◆ ACTION ITEM:
Please produce an exact copy of only the lines from the one with "This screenshot has width=599, height=448." through the last one of the material, without pictures.

◆ RECORDS FOR THE TASK:
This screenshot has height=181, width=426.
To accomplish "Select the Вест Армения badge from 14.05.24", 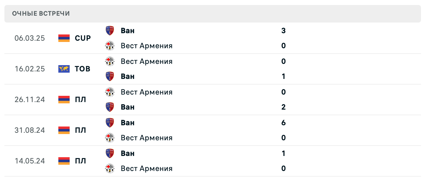I will point(110,168).
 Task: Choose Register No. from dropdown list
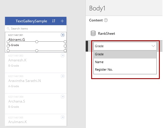tap(125, 70)
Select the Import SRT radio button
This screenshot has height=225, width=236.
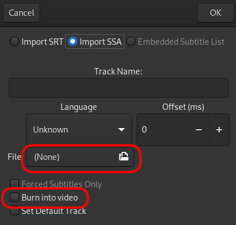(x=15, y=41)
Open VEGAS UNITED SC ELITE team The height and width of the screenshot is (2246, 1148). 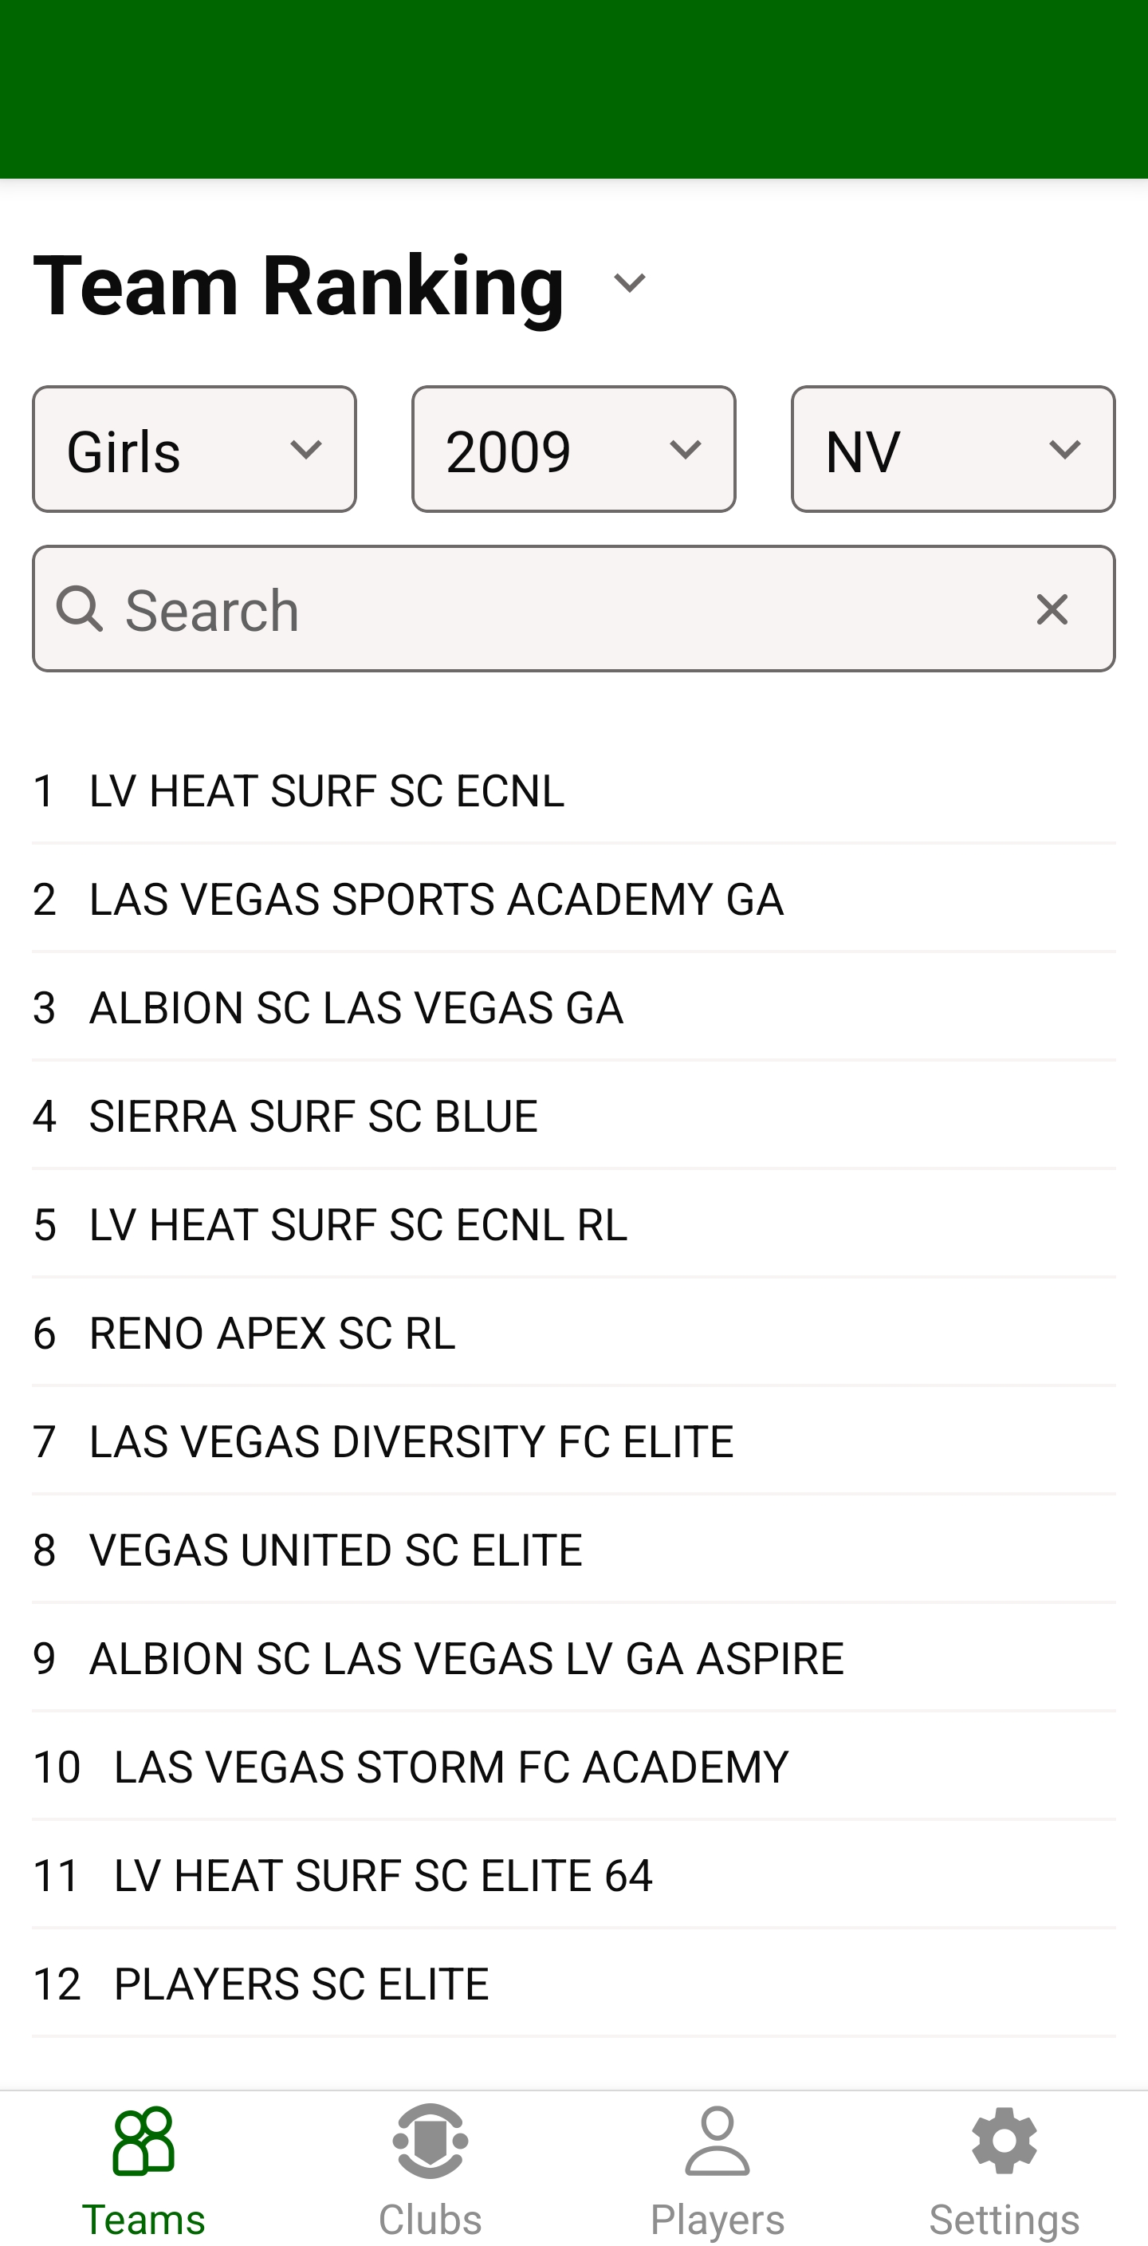[x=336, y=1550]
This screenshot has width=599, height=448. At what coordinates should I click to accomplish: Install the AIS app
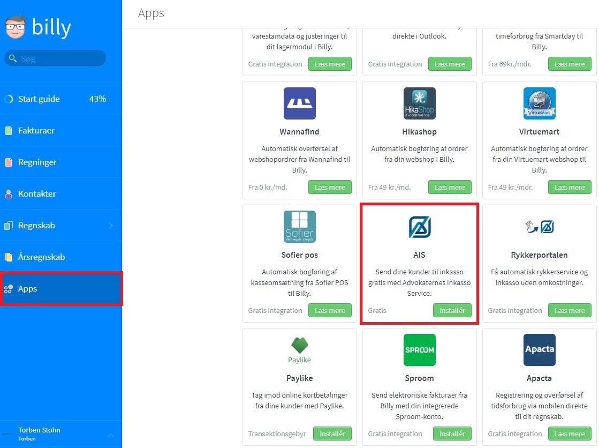click(452, 310)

◆ RESULT OF THE EXERCISE:
This screenshot has width=599, height=448. At what coordinates should I click to accomplish: Install the AIS app
click(452, 310)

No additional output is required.